Michael is primarily a designer, not a coder, and coding things in a way that works on the variety of platforms and setups that WordPress itself does is hard, so there are issues with that in the templates Michael has released. WordPress devs have a lot of experience with those issues, however, and anything added to the core will work just as well (if not better) than WordPress does now. Several others questioned the inclusion of graphics in a template. If graphics were included, how would people be able to edit it? We can’t expect people to have graphics editors, so if graphics are included in the final template (that hasn’t been determined yet) I’ve committed to providing an online interface on wordpress.org for people to customize the graphics to match their color choices without needing any software beyond a web browser. There were some questions about the CSS being used in Kubrick, but the CSS used for it in WordPress won’t be the same and will be treated like any change to the WordPress code, that is it will go through the normal QA process and be tested across platforms by the developers and the few dozen or so people who keep up with the nightly builds, and then extensively tested by the hundreds that use the beta releases once we enter that phase for 1.3. Any problems will be treated as bugs and fixed as such. Watching trends on the forums and continuing a high level of support is very important to everyone.
The problem was after all this was explained the thread continued long after all these questions had been answered with everyone talking past each other. If it shows anything it’s that people can be very passionate about the smallest of things. It’s interesting to note that while this all was occuring what has actually happened in WordPress development in the last week: Dougal wrote a plugin to slow down spambots, literally; Alex made a new style for the styles page; Kitten sent in another comment moderation plugin that’s going to be included in the core; Craig Hartel and Kevin Francis (amoung many others) did some great work on the new wiki; Michel is refactoring the XML-RPC code; we started the process of moving to a better source control system; Ryan is coding too much cool stuff to mention, but the next version of WP be the easiest to customize and template ever. That’s just off the top of my head, there’s lots of other exciting developments happening.
In other words, life moved on. It showed up on a few blogs, but that’s a price of popularity: bad news gets more buzz than good. Numerous examples are in the checkout line of every supermarket. (Not to mention the blogosphere.)

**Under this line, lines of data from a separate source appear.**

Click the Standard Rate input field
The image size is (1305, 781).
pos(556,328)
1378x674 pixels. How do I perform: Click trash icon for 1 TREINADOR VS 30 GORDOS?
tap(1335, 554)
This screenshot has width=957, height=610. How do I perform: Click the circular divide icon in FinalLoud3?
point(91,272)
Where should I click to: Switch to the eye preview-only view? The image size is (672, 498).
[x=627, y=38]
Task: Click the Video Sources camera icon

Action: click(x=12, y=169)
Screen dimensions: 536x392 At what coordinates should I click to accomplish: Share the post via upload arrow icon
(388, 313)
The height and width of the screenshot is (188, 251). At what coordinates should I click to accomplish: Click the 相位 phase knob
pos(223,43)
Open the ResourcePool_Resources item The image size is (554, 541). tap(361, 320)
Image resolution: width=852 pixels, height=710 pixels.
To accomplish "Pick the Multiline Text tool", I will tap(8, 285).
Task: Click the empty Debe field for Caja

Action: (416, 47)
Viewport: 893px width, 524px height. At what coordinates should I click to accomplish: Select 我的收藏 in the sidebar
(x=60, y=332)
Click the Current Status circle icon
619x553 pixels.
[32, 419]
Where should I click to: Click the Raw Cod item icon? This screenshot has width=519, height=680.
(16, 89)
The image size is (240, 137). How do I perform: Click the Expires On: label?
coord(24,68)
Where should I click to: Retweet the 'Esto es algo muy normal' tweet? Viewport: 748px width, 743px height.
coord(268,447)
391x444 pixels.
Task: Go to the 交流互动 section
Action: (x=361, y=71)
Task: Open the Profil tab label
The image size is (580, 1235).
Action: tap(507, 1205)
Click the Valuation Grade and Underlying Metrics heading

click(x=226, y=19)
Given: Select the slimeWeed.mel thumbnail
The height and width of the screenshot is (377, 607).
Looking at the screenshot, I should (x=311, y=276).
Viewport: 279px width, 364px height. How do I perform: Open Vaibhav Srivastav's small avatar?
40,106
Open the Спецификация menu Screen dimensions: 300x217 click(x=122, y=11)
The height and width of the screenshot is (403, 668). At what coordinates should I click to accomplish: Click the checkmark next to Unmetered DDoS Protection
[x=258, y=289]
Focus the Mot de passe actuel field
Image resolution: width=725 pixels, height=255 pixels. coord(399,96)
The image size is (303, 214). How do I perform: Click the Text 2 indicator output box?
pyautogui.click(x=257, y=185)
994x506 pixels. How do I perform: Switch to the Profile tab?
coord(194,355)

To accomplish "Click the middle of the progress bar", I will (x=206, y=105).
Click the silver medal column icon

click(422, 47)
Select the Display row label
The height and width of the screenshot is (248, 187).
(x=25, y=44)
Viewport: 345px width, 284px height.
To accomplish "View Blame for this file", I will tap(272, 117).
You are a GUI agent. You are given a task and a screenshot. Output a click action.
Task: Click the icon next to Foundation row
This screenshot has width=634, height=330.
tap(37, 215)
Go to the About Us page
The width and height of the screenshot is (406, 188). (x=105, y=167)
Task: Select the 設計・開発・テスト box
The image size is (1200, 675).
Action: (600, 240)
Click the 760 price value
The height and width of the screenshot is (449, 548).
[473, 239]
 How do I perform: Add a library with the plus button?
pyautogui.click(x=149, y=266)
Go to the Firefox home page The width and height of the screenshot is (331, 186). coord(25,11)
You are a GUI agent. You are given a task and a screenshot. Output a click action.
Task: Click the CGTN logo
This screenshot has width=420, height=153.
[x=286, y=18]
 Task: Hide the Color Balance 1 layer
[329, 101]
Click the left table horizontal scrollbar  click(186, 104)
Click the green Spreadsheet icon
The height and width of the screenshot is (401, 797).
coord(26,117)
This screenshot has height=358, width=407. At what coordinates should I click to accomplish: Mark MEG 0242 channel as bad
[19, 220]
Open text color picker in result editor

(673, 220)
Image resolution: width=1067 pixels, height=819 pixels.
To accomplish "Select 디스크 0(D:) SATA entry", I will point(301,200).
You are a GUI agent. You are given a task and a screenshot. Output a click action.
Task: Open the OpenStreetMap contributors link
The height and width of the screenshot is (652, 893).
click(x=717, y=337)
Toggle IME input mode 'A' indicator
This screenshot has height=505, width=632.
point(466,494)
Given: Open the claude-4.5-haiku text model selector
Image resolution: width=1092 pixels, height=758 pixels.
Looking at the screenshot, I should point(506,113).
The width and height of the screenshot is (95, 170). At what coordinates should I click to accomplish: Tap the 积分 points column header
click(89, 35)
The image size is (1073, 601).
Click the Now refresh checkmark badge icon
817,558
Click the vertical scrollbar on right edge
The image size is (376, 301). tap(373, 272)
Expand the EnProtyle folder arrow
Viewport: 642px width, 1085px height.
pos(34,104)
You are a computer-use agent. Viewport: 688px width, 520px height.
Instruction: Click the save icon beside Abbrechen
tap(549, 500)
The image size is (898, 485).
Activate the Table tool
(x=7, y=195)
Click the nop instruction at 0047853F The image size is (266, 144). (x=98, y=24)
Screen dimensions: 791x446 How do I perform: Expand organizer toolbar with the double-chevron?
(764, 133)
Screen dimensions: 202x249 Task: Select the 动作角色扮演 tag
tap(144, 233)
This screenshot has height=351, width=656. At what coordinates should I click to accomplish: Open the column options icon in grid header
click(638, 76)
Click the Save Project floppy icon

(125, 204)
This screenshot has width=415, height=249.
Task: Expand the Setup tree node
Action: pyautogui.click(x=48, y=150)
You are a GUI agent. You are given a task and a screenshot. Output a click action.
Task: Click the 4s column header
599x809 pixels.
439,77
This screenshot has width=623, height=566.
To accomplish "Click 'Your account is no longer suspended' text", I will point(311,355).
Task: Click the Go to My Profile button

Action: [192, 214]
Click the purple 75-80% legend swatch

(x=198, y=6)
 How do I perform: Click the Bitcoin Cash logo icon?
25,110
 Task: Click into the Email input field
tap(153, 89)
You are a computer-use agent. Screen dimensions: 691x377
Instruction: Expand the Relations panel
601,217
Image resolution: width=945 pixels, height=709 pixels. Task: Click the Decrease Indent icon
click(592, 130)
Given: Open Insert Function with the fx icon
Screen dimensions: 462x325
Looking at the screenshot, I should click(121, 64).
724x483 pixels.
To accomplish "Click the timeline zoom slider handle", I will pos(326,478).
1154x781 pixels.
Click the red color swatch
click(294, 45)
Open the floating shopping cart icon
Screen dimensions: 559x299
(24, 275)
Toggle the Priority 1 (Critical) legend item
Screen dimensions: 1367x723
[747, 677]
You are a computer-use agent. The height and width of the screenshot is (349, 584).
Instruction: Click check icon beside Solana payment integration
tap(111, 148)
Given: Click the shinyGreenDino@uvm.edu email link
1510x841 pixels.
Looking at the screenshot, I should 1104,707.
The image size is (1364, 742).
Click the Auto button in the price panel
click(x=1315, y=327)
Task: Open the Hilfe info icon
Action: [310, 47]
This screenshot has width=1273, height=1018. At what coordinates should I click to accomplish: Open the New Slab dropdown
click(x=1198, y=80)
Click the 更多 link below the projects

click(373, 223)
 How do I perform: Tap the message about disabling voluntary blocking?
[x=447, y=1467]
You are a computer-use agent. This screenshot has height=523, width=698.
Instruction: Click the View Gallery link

So what’s the state of the WordPress community today? I’d say it’s better. The number of people who actually got out-of-hand was only a handful, and personally I’m ready to apologize and move on. I’ve never been good at holding grudges. The things that make the WordPress community great haven’t changed, and several lessons have been learned. Hundreds of new WordPress blogs have been started, testimonials and donations keep coming in, I’ve noticed more people helping out on the forums, and best of all there’s a healthy amount of disagreement keeping the project young.